Christina Strassfield, Guild Hall’s curator, described her the first show she organized for the museum, a Chuck Close exhibition in 1991 of his large scale photographs.

“I was a young curator, and I must admit that it really felt like I was shaking hands with art history,” Ms. Strassfield said. “He was so open and so accessible, and was willing to listen to the ideas of a young curator of what to show.”

In 1995, Guild Hall named Mr. Close its Academy of the Arts Lifetime Achievement Award winner in the Visual Arts.

Ms. Strassfield recalled the kindness and candor of Mr. Close she experienced in curating both exhibitions.

“I remember at the opening he talked to everyone who went up to him, and was really gracious,” she said.

Mr. Close was a part-time resident of the East End since the early 1970s. A large exhibition of his photographs was also shown by the Parrish Art Museum in 2015, following one in 2008.

“He’s a terrific human being,” said Alicia G. Longwell, the Parrish’s curator. “After his spinal blood clot in ’88 [he] certainly persevered.”

Mr. Close’s life was forever altered after a December 1988 spinal artery collapse left him partially paralyzed from the neck down, but also able to use his arms. After the incident, his art form advanced and survived — wheelchair bound with a brush strapped to his hand, his art famous for its grid structure, evolved to more open brushwork.

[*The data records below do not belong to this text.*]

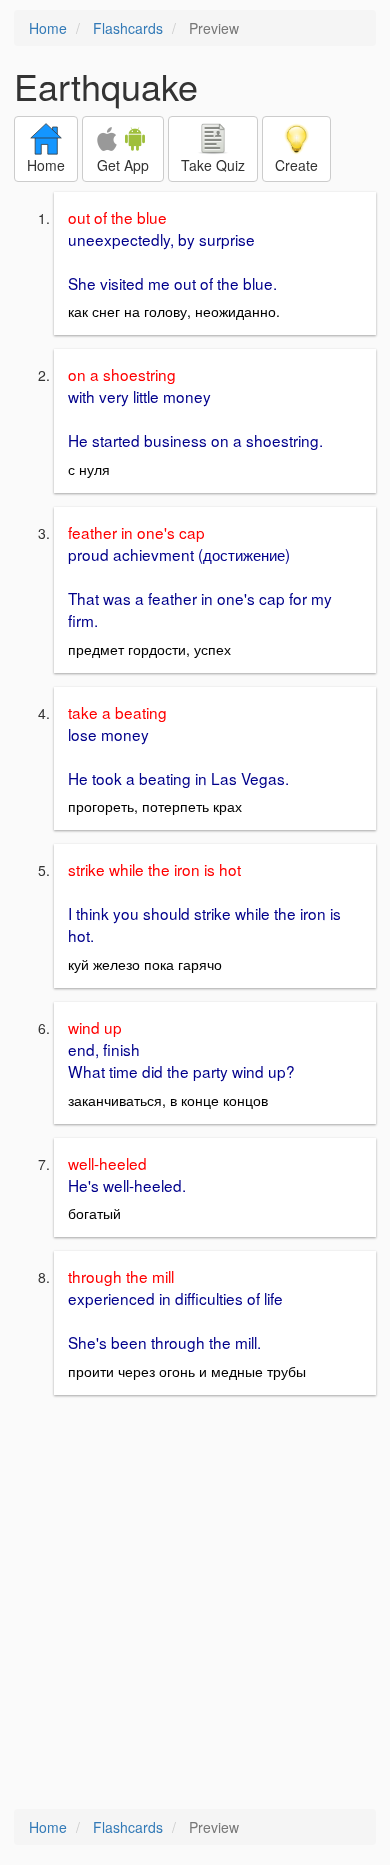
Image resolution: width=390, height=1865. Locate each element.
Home (48, 28)
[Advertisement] (195, 1604)
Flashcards (128, 28)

“The work has this incredible immediacy,” Ms. Longwell said. “The sort of intricacy of these methods is just astonishing — certainly, quite an innovator in the field of prints.”

Mr. Close attended the University of Washington School of Art in Seattle for undergrad, and received his BFA and MFA from the Yale University School of Art. He received a Fulbright scholarship after graduating Yale to study in Vienna, Austria.

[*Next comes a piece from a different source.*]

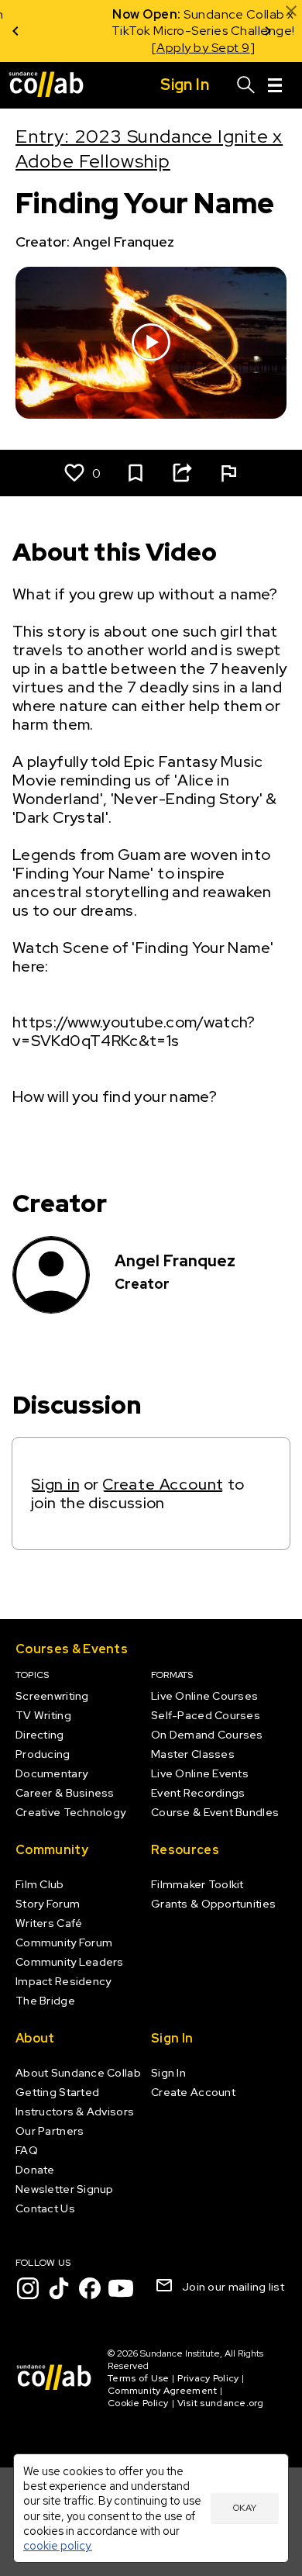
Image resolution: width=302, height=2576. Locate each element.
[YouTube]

He received the National Medal of Arts, and was appointed by President Barack Obama to serve on the President’s Committee on the Arts and the Humanities.

In 2013, Mr. Close was diagnosed with Alzheimer’s disease, updated as a frontotemporal dementia diagnosis in 2015. Dr. Thomas M. Wissneiwski, Mr. Close’s neurologists and the director of New York University’s Center for Cognitive Neurology, told The New York Times that this could have been the a factor in Mr. Close’s misconduct.

In 2017, Mr. Close faced several accusations of sexual harassment from several women, who said he made them feel uncomfortable with disparaging and sexually explicit comments about their bodies.

Mr. Close apologized at the time: “If I embarrassed anyone or made them feel uncomfortable, I am truly sorry, I didn’t mean to,” he told The Times.

He is survived by his two daughters, Georgia and Maggie.